Work officially started Friday on a new international airport in Durban to cope with the expected influx of tourists for the 2010 World Cup.
Transport Minister Jeff Radebe said that the new airport would be able to handle 7.5 million passengers annually and accommodate long-haul and new generation aircraft — which the current airport in the Indian Ocean coastal city cannot do.
"The work we are doing here should bury whatever doubts that might still exist about our state of readiness for hosting the 2010 Soccer World Cup," he said at the ceremony marking the start of construction — and of the start of a 1,000-day countdown to the tournament.
South Africa is undergoing a major overhaul of its transport system in preparation for the World Cup, which it hopes will act as a catalyst for economic growth and a boom in tourism. The airports at Johannesburg and Cape Town are being expanded, new roads are being built and rail links upgraded in a package costing more than $5.6 billion.
But there are serious doubts that, even with the new investment, the transport system will be able to cope with the anticipated 350,000 tourists expected to flood into the country and the millions of local fans who will be on the move at the monthlong event.
Top of the list of fears is the dangerous minibus taxi fleet, which is the main means of transport in a country with few railway lines. There are regular shootouts between rival operators over lucrative routes, drivers are notoriously aggressive on the roads and rude to passengers, and the aging, unreliable vehicles are the cause of countless fatal accidents.
"It can't be business as usual — not with the 2010 World Cup on our doorstep; not with the escalating number of passengers dying on our roads," Radebe said in a speech to the taxi industry late Thursday.
The government has so far scrapped 9,400 old taxis, paying owners to get rid of vehicles that are not roadworthy. But changing the behavior of the drivers is another matter.
Apart from the transport headache, the government is up against the clock in stadium construction — though insists it will be ready on time.

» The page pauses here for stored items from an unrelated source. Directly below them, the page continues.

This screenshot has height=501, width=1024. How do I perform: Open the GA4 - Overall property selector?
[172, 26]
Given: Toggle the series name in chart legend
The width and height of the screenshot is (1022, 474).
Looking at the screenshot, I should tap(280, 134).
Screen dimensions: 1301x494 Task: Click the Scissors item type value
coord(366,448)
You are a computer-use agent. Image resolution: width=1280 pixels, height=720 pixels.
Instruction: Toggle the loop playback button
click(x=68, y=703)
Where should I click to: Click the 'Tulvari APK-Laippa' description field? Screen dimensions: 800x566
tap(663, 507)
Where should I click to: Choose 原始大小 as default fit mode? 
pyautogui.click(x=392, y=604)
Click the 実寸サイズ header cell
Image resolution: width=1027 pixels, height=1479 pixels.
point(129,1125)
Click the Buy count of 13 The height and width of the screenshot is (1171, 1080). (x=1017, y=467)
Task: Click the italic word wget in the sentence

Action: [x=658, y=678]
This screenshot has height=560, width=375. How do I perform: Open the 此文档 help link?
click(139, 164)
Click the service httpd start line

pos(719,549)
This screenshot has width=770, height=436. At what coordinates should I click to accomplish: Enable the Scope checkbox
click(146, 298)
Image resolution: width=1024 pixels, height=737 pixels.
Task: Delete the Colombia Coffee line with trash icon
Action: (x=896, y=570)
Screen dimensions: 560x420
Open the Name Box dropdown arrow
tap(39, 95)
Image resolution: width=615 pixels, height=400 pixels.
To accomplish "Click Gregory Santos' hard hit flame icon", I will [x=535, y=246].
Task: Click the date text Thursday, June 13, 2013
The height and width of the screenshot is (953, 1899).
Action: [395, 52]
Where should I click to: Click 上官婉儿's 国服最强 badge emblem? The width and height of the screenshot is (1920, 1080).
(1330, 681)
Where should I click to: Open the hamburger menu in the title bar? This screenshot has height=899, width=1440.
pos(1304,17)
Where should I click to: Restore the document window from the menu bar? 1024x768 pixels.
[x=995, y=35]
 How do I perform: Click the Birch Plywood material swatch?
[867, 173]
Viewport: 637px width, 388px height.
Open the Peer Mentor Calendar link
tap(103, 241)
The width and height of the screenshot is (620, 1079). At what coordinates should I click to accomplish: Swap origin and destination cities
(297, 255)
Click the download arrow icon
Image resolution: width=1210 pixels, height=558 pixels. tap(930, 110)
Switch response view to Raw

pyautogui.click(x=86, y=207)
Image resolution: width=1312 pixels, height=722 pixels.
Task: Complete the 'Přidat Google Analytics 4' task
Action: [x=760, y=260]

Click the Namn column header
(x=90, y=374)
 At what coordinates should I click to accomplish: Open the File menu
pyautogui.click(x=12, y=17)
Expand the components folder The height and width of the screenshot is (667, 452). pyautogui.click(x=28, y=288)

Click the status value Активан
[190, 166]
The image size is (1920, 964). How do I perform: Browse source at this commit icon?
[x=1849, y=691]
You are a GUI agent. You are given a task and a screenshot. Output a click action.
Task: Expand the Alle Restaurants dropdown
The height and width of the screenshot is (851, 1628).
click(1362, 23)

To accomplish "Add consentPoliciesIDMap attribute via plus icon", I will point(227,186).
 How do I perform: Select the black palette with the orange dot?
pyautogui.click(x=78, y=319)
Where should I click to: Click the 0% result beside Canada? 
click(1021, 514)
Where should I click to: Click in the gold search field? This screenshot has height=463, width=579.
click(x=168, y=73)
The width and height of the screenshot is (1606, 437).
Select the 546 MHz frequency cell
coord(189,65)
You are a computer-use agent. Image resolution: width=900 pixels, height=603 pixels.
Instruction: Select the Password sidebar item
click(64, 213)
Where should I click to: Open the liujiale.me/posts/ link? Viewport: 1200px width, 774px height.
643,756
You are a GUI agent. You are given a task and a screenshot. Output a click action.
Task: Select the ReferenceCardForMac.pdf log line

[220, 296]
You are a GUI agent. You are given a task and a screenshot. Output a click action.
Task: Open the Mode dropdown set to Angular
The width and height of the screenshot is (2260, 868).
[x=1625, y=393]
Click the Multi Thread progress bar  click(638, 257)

New stadiums are being built in the southern coastal city of Cape Town and in Durban, as well as in the northern town of Polokwane, the northeastern city of Nelspruit near Kruger National Park and the southern port city of Port Elizabeth. Upgrading work is proceeding on Johannesburg's 95,000-seat Soccer City, venue of the opening match and final, at Johannesburg's Ellis Park as well as three other stadiums.